Imagine you’re stopping into your neighborhood Big Belly Burger after months of either forgoing the “belly belly good” confections, or weeks of resigning yourself to the indignity of the drive-thru window, where your order might be right. You and your family are finally let in, set apart from other tables because of “social distancing guidelines”, and then nicely asked to don a face mask. You refuse, as is your right as an American. Now, when the bill comes, there’s a mysterious added “mask tax” of ten dollars per person.
How would that make you feel?
If you’re anything like Joe Barron, head media representative of Concerned Laborers Against Mask Security, you’d be appalled. The lead manipulator of C.L.A.M.S. feels it’s an unfair tax to levy against those who simply don’t give a shit about health and safety during a pandemic.

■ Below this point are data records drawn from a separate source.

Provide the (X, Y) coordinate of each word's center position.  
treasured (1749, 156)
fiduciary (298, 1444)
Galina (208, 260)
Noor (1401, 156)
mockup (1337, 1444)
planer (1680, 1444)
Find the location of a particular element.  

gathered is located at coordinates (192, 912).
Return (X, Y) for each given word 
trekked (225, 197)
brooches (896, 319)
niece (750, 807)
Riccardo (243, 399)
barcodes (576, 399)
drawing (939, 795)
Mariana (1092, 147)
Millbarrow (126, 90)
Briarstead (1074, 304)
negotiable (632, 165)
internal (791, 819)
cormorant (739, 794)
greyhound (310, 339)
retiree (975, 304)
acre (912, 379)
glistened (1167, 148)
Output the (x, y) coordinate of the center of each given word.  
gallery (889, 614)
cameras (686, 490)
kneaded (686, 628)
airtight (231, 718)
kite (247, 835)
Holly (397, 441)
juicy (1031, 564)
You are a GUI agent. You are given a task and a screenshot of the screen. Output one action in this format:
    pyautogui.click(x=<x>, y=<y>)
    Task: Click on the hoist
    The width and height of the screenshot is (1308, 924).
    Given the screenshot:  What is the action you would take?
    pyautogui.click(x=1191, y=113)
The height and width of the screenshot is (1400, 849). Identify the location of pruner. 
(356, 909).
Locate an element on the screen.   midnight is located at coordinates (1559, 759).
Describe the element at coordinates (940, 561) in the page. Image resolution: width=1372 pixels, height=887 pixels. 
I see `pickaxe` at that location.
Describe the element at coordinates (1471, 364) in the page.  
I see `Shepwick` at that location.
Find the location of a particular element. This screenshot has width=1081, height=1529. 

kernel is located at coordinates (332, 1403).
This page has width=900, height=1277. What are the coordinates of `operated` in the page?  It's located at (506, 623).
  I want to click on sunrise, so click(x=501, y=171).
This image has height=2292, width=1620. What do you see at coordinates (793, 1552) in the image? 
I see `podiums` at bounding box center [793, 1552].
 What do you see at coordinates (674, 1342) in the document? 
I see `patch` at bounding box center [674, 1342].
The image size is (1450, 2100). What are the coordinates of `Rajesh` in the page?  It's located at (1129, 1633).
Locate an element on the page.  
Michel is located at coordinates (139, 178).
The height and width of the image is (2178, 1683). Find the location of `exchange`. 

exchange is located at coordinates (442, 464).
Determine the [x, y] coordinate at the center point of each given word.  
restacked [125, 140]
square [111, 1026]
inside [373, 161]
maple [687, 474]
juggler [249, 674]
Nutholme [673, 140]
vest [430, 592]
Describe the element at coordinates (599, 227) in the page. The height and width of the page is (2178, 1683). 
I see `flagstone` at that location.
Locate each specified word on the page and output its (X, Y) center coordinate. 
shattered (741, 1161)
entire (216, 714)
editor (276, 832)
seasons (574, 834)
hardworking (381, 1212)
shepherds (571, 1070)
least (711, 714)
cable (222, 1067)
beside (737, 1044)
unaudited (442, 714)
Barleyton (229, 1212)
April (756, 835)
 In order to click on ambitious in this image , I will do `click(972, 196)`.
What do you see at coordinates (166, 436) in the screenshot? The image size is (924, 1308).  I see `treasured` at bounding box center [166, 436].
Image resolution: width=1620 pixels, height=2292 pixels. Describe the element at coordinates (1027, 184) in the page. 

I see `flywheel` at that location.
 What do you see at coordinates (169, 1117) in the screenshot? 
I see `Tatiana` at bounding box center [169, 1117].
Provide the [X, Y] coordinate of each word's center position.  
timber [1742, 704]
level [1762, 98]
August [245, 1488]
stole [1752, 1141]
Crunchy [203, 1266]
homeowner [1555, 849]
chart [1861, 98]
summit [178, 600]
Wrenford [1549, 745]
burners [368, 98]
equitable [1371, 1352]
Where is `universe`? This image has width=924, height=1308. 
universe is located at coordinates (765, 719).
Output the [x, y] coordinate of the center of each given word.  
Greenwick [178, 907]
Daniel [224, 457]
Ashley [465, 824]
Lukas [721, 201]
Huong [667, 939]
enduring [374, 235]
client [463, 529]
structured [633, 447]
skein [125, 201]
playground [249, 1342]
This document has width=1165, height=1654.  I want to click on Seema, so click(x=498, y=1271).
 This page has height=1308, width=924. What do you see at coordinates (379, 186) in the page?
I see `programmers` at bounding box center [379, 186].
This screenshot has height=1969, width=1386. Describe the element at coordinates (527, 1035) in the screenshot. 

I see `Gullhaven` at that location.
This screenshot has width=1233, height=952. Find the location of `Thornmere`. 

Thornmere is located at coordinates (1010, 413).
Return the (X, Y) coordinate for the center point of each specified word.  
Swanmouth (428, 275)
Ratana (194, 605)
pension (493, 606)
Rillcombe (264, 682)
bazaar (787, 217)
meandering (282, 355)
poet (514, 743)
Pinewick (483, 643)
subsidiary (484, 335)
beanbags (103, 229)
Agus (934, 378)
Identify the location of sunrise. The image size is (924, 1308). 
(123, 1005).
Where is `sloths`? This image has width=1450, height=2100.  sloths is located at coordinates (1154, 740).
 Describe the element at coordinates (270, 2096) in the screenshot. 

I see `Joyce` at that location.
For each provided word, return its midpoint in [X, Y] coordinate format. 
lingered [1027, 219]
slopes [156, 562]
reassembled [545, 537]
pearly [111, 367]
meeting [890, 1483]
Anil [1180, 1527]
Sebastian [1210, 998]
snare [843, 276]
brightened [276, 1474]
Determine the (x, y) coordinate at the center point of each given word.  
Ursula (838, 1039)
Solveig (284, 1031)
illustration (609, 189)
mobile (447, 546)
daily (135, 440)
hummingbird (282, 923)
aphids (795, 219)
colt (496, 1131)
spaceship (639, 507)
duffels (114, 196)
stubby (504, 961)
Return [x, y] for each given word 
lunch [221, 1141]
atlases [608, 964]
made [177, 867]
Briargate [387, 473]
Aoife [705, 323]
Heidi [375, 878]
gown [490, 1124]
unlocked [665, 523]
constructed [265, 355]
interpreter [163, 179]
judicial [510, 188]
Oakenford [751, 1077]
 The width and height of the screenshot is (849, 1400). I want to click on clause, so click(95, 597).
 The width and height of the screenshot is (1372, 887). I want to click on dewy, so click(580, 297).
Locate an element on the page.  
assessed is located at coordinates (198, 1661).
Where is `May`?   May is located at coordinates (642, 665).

“I have many problems with masks, and all of them are rooted in Facebook memes and things I’ve heard people say from underneath the table by the dartboard at Skippy’s Swillhouse in Fishraper, Kentucky. One is that they don’t protect. If you can fart through your jeans, droplets can escape a mask. Okay? Two. I have heard that these masks have caused three people to go into comas. The report spelled ‘coma’ with a ‘k’, but I still believe it. Three is our rights. The constitution says we have the right to not wear a mask and endanger anyone around us we want to. It’s government overreach. When cops overreach, I’m fine with that, but the government, no way. What’s next? Making my wife wear underpants made out of vegetables? Not on my watch.”
The American Restaurant Association, which for some reason, has Padma from “Top Chef” as a member even though she’s an annoying nobody, says the tax is vital to offset the lengths establishments now have to go to to keep guests safe. They call it: “something that will be commonplace in the future.”
Is this right? Is it the future? Maybe under someone like Joe Biden. But if Trump is reelected, maybe he can send that particular order back to be re-cooked.